The company was then compelled to reduce its dividends to six per cent, and apply to parliament for a loan of a million and a half to meet its pecuniary difficulties. This, ministers and parliament complied with, and proceeding to relieve the company of its embarrassments, lord North proposed and carried a measure, by which the company, which had no less than seventeen millions pounds of tea in its warehouses, should, without limit of time, be authorised to export its teas to the British colonies of America duty free. This was thought a great and conciliatory boon to the Americans, but it proved otherwise. The import duty of threepence in the pound was still stubbornly retained, and the Americans, looking at the principle of taxation, and not at a mere temptation of a cheapened article, saw through the snare, and indignantly rejected it. The principal tea merchants declared that this would be the case, and that the whole government scheme was wild and visionary.

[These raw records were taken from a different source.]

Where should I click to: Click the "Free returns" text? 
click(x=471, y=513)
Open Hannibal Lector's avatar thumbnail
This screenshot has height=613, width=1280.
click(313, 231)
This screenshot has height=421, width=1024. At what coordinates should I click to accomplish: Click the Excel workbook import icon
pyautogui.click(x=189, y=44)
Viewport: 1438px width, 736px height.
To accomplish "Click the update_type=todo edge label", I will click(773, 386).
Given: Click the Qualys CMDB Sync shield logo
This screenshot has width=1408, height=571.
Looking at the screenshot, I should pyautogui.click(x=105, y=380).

Before there was time, however, for the teas, under the new regulation, to reach America, several minor matters occupied parliament. There were loud complaints made to the commons by Alderman Trecothick, of terrible cruelties practised by our troops and the planters on the Caribs, in the island of St. Vincent, and colonel Barre and Thomas Townshend complained as strongly, that our troops there had been subjected to even worse sufferings than they had inflicted on the natives. It appeared that generals Wooten and Trapaud, who should have been commanding the troops there, were, much after the fashion of the times, enjoying themselves in England, whilst their soldiers had been perishing from sickness and neglect. On examining into the circumstances, it appeared that the French, to whom we had restored at the peace of Fontainebleau most of their West India islands, had repaid us by exciting insurrections in St. Vincent's among the Caribs. To put them down, the campaign had cost us four hundred men, but news now came that the natives had laid down their arms and submitted to our rule.

Lord Howe, in February, 1773, brought forward a motion for a trifling increase of the half-pay of the naval officers during peace. The whole amount of it reached only six thousand pounds per annum, and his lordship showed that there had been no advance of pay since 1715, whilst the value of all articles of life was much increased. Reasonable as the demand was, lord North bluntly opposed it, but it was carried by a large majority against him, and he then assented to the motion.

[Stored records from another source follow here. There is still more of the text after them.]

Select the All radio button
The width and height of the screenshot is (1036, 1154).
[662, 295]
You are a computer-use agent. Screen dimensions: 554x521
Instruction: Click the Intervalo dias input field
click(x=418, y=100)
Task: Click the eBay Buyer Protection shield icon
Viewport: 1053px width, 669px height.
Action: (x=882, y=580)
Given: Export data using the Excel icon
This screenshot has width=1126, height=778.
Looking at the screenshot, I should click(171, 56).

At the same time colonel Barre was most invidiously passed over in brevet promotion.; he had been formally dismissed from the service for his parliamentary conduct, but had been permitted to retain his half-pay and nominal rank, and had been assured by lord Barrington that he should receive brevet promotion in due course. On some young officers now being put over his head, by the advice of Pitt he tendered his entire resignation, which was laconically accepted by the king. As Barre had served with distinction in three quarters of the globe, this conduct of the government gave great disgust to all liberal men, as it showed that the ministry calculated on the implicit support of military or naval officers in parliament, or would punish them for any independence.

The question of the thirty-nine articles was again discussed, and the public was now astonished to find the body of methodists take part with the rigid section of the church, and petition in favour of the maintenance of the articles against the dissenters. The public was not prepared for that display of conservatism which the ministers of the Wesleyan Methodists have always since manifested, and which they have firmly, as an ecclesiastical body, maintained over their own people.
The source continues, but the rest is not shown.